Every entry must be printed again exactly, with nothing left out.

_Input for this task_
= Beginning of Section =

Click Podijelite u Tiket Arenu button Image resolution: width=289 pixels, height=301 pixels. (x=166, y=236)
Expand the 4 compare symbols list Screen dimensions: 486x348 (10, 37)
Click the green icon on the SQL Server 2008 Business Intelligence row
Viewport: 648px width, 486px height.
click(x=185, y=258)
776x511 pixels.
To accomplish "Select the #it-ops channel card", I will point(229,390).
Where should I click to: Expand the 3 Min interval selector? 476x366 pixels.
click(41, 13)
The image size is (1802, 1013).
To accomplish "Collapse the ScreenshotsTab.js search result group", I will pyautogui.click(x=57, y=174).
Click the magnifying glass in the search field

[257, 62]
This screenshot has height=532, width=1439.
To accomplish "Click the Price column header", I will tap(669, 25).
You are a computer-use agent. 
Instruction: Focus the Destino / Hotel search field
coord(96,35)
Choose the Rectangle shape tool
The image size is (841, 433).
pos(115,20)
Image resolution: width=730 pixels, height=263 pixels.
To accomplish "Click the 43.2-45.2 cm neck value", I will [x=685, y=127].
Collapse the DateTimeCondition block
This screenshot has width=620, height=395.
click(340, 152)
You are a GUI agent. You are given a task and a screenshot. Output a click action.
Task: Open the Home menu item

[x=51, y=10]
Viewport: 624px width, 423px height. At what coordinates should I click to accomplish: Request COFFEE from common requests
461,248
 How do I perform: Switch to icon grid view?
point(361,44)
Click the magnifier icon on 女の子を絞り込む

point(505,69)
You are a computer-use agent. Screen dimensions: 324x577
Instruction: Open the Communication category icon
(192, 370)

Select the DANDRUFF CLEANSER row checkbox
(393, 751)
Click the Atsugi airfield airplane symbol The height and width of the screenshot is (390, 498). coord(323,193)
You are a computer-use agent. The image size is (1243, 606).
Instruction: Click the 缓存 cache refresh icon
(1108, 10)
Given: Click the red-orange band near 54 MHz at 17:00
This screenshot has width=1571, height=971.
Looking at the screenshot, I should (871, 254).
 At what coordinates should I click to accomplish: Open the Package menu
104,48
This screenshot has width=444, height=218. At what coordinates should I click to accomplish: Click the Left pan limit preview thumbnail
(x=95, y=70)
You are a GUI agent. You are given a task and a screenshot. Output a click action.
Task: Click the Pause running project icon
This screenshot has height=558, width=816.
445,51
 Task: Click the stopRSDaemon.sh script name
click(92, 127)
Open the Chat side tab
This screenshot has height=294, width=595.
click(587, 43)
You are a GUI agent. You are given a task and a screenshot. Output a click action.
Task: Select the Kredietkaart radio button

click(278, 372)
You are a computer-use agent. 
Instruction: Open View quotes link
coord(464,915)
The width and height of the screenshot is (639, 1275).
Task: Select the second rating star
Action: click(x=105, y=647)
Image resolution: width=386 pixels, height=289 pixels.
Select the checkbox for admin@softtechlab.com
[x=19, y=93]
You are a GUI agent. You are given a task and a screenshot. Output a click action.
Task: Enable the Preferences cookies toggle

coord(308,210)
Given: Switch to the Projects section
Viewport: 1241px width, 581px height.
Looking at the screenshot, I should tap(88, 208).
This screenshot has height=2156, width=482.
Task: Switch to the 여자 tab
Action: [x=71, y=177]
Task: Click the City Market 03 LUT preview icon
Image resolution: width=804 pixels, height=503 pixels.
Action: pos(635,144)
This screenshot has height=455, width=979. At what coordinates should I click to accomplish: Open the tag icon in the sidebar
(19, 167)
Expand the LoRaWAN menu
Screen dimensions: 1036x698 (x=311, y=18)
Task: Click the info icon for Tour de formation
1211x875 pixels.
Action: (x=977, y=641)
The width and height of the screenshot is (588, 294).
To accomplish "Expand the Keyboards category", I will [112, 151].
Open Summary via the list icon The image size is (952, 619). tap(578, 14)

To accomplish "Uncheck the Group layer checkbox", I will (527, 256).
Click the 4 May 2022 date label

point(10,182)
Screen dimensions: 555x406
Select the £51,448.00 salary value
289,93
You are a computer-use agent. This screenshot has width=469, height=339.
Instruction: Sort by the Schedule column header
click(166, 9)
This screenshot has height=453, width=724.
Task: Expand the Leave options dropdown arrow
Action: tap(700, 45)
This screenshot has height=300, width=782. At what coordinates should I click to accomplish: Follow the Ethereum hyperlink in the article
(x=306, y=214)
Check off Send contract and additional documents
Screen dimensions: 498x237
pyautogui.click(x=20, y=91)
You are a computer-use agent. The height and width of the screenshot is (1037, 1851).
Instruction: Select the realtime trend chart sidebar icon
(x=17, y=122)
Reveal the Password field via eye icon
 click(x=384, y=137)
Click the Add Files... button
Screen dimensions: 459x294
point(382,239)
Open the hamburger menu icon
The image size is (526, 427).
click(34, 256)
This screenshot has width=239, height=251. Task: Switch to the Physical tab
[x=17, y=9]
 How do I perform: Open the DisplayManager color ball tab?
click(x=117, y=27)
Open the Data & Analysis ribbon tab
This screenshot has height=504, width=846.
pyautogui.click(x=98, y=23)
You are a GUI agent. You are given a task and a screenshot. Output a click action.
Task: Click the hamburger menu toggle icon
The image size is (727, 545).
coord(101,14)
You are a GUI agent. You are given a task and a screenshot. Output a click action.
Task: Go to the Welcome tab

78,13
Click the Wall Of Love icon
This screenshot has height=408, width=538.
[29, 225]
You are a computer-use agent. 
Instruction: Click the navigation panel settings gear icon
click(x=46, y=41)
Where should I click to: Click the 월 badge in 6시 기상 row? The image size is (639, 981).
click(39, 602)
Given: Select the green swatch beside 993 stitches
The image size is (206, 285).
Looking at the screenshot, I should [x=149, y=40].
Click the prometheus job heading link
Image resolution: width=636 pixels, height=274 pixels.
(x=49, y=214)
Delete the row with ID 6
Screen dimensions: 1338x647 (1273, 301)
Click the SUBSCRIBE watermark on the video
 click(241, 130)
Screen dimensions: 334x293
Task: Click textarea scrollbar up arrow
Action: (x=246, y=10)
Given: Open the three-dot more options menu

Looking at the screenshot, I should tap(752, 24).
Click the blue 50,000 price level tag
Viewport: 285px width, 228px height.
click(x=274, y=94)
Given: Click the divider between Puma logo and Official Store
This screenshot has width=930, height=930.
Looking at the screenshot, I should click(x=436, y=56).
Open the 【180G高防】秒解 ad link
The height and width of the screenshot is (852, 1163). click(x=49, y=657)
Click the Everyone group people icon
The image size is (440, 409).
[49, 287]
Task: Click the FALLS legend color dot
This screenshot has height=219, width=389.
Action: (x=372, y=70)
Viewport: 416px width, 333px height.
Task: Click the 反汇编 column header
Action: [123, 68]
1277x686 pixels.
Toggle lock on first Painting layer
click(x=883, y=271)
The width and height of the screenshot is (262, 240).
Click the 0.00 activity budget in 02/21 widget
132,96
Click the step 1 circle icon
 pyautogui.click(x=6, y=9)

= End of Section =

_Exercise solution_
Click Podijelite u Tiket Arenu button Image resolution: width=289 pixels, height=301 pixels. (x=166, y=236)
Expand the 4 compare symbols list Screen dimensions: 486x348 (10, 37)
Click the green icon on the SQL Server 2008 Business Intelligence row
Viewport: 648px width, 486px height.
click(x=185, y=258)
776x511 pixels.
To accomplish "Select the #it-ops channel card", I will point(229,390).
Where should I click to: Expand the 3 Min interval selector? 476x366 pixels.
click(41, 13)
The image size is (1802, 1013).
To accomplish "Collapse the ScreenshotsTab.js search result group", I will pyautogui.click(x=57, y=174).
Click the magnifying glass in the search field

[257, 62]
This screenshot has height=532, width=1439.
To accomplish "Click the Price column header", I will tap(669, 25).
You are a computer-use agent. 
Instruction: Focus the Destino / Hotel search field
coord(96,35)
Choose the Rectangle shape tool
The image size is (841, 433).
pos(115,20)
Image resolution: width=730 pixels, height=263 pixels.
To accomplish "Click the 43.2-45.2 cm neck value", I will [x=685, y=127].
Collapse the DateTimeCondition block
This screenshot has width=620, height=395.
click(340, 152)
You are a GUI agent. You are given a task and a screenshot. Output a click action.
Task: Open the Home menu item

[x=51, y=10]
Viewport: 624px width, 423px height. At what coordinates should I click to accomplish: Request COFFEE from common requests
461,248
 How do I perform: Switch to icon grid view?
point(361,44)
Click the magnifier icon on 女の子を絞り込む

point(505,69)
You are a computer-use agent. Screen dimensions: 324x577
Instruction: Open the Communication category icon
(192, 370)

Select the DANDRUFF CLEANSER row checkbox
(393, 751)
Click the Atsugi airfield airplane symbol The height and width of the screenshot is (390, 498). coord(323,193)
You are a computer-use agent. The image size is (1243, 606).
Instruction: Click the 缓存 cache refresh icon
(1108, 10)
Given: Click the red-orange band near 54 MHz at 17:00
This screenshot has width=1571, height=971.
Looking at the screenshot, I should (871, 254).
 At what coordinates should I click to accomplish: Open the Package menu
104,48
This screenshot has width=444, height=218. At what coordinates should I click to accomplish: Click the Left pan limit preview thumbnail
(x=95, y=70)
You are a GUI agent. You are given a task and a screenshot. Output a click action.
Task: Click the Pause running project icon
This screenshot has height=558, width=816.
445,51
 Task: Click the stopRSDaemon.sh script name
click(92, 127)
Open the Chat side tab
This screenshot has height=294, width=595.
click(587, 43)
You are a GUI agent. You are given a task and a screenshot. Output a click action.
Task: Select the Kredietkaart radio button

click(278, 372)
You are a computer-use agent. 
Instruction: Open View quotes link
coord(464,915)
The width and height of the screenshot is (639, 1275).
Task: Select the second rating star
Action: click(x=105, y=647)
Image resolution: width=386 pixels, height=289 pixels.
Select the checkbox for admin@softtechlab.com
[x=19, y=93]
You are a GUI agent. You are given a task and a screenshot. Output a click action.
Task: Enable the Preferences cookies toggle

coord(308,210)
Given: Switch to the Projects section
Viewport: 1241px width, 581px height.
Looking at the screenshot, I should tap(88, 208).
This screenshot has height=2156, width=482.
Task: Switch to the 여자 tab
Action: [x=71, y=177]
Task: Click the City Market 03 LUT preview icon
Image resolution: width=804 pixels, height=503 pixels.
Action: pos(635,144)
This screenshot has height=455, width=979. At what coordinates should I click to accomplish: Open the tag icon in the sidebar
(19, 167)
Expand the LoRaWAN menu
Screen dimensions: 1036x698 (x=311, y=18)
Task: Click the info icon for Tour de formation
1211x875 pixels.
Action: (x=977, y=641)
The width and height of the screenshot is (588, 294).
To accomplish "Expand the Keyboards category", I will [112, 151].
Open Summary via the list icon The image size is (952, 619). tap(578, 14)

To accomplish "Uncheck the Group layer checkbox", I will (527, 256).
Click the 4 May 2022 date label

point(10,182)
Screen dimensions: 555x406
Select the £51,448.00 salary value
289,93
You are a computer-use agent. This screenshot has width=469, height=339.
Instruction: Sort by the Schedule column header
click(166, 9)
This screenshot has height=453, width=724.
Task: Expand the Leave options dropdown arrow
Action: tap(700, 45)
This screenshot has height=300, width=782. At what coordinates should I click to accomplish: Follow the Ethereum hyperlink in the article
(x=306, y=214)
Check off Send contract and additional documents
Screen dimensions: 498x237
pyautogui.click(x=20, y=91)
You are a computer-use agent. The height and width of the screenshot is (1037, 1851).
Instruction: Select the realtime trend chart sidebar icon
(x=17, y=122)
Reveal the Password field via eye icon
 click(x=384, y=137)
Click the Add Files... button
Screen dimensions: 459x294
point(382,239)
Open the hamburger menu icon
The image size is (526, 427).
click(34, 256)
This screenshot has width=239, height=251. Task: Switch to the Physical tab
[x=17, y=9]
 How do I perform: Open the DisplayManager color ball tab?
click(x=117, y=27)
Open the Data & Analysis ribbon tab
This screenshot has height=504, width=846.
pyautogui.click(x=98, y=23)
You are a GUI agent. You are given a task and a screenshot. Output a click action.
Task: Click the hamburger menu toggle icon
The image size is (727, 545).
coord(101,14)
You are a GUI agent. You are given a task and a screenshot. Output a click action.
Task: Go to the Welcome tab

78,13
Click the Wall Of Love icon
This screenshot has height=408, width=538.
[29, 225]
You are a computer-use agent. 
Instruction: Click the navigation panel settings gear icon
click(x=46, y=41)
Where should I click to: Click the 월 badge in 6시 기상 row? The image size is (639, 981).
click(39, 602)
Given: Select the green swatch beside 993 stitches
The image size is (206, 285).
Looking at the screenshot, I should [x=149, y=40].
Click the prometheus job heading link
Image resolution: width=636 pixels, height=274 pixels.
(x=49, y=214)
Delete the row with ID 6
Screen dimensions: 1338x647 (1273, 301)
Click the SUBSCRIBE watermark on the video
 click(241, 130)
Screen dimensions: 334x293
Task: Click textarea scrollbar up arrow
Action: (x=246, y=10)
Given: Open the three-dot more options menu

Looking at the screenshot, I should tap(752, 24).
Click the blue 50,000 price level tag
Viewport: 285px width, 228px height.
click(x=274, y=94)
Given: Click the divider between Puma logo and Official Store
This screenshot has width=930, height=930.
Looking at the screenshot, I should click(x=436, y=56).
Open the 【180G高防】秒解 ad link
The height and width of the screenshot is (852, 1163). click(x=49, y=657)
Click the Everyone group people icon
The image size is (440, 409).
[49, 287]
Task: Click the FALLS legend color dot
This screenshot has height=219, width=389.
Action: (x=372, y=70)
Viewport: 416px width, 333px height.
Task: Click the 反汇编 column header
Action: [123, 68]
1277x686 pixels.
Toggle lock on first Painting layer
click(x=883, y=271)
The width and height of the screenshot is (262, 240).
Click the 0.00 activity budget in 02/21 widget
132,96
Click the step 1 circle icon
 pyautogui.click(x=6, y=9)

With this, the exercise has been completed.